> **What is expected**:
Report how many lines in the entries below have the word "agent" in them, and give no other words.

> **Information shown**:
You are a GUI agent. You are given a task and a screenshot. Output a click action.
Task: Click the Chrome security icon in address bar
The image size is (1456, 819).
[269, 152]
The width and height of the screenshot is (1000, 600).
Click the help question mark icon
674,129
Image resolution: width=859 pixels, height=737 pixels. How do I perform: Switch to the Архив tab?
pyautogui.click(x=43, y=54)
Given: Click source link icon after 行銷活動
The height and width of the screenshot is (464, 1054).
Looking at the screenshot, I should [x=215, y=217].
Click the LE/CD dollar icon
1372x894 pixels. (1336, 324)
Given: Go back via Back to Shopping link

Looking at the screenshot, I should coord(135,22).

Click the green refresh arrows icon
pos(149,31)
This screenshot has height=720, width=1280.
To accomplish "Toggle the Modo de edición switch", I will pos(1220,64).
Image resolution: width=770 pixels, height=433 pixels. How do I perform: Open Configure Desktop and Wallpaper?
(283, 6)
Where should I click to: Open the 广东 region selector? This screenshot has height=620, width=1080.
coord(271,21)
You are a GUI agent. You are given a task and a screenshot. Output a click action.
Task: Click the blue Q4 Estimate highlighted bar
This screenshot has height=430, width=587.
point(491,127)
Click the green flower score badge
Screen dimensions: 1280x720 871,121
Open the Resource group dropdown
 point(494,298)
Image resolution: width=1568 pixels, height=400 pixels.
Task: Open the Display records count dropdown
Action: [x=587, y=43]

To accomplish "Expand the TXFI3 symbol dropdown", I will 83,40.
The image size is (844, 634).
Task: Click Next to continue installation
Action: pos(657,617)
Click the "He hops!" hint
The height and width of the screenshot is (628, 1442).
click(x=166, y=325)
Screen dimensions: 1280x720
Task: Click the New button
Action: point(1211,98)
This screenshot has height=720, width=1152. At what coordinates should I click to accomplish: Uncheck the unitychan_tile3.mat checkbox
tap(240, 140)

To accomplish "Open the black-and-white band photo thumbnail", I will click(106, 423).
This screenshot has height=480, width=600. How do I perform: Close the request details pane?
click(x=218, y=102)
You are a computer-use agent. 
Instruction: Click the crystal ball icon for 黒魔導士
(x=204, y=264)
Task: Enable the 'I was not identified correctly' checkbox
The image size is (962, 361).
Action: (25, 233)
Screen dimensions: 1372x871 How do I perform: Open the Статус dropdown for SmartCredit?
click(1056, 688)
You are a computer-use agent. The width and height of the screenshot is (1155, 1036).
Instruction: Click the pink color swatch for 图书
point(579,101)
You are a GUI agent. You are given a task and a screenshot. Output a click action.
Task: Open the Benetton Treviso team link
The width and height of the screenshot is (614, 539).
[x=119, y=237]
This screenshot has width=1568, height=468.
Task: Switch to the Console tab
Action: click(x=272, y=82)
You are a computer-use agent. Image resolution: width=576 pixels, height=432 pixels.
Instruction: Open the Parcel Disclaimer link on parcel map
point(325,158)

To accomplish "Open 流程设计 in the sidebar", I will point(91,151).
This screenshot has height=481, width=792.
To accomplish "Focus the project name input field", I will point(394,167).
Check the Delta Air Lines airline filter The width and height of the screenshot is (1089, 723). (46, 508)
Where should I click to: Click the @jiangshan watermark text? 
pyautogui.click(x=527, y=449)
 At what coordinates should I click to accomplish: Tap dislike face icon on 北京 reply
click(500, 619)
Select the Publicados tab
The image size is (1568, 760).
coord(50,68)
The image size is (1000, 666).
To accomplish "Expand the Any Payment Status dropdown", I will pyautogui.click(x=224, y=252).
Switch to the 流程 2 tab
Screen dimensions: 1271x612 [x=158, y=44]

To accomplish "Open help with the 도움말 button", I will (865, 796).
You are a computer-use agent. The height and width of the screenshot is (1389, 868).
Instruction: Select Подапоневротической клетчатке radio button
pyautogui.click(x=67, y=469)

> **Reply to the task**:
7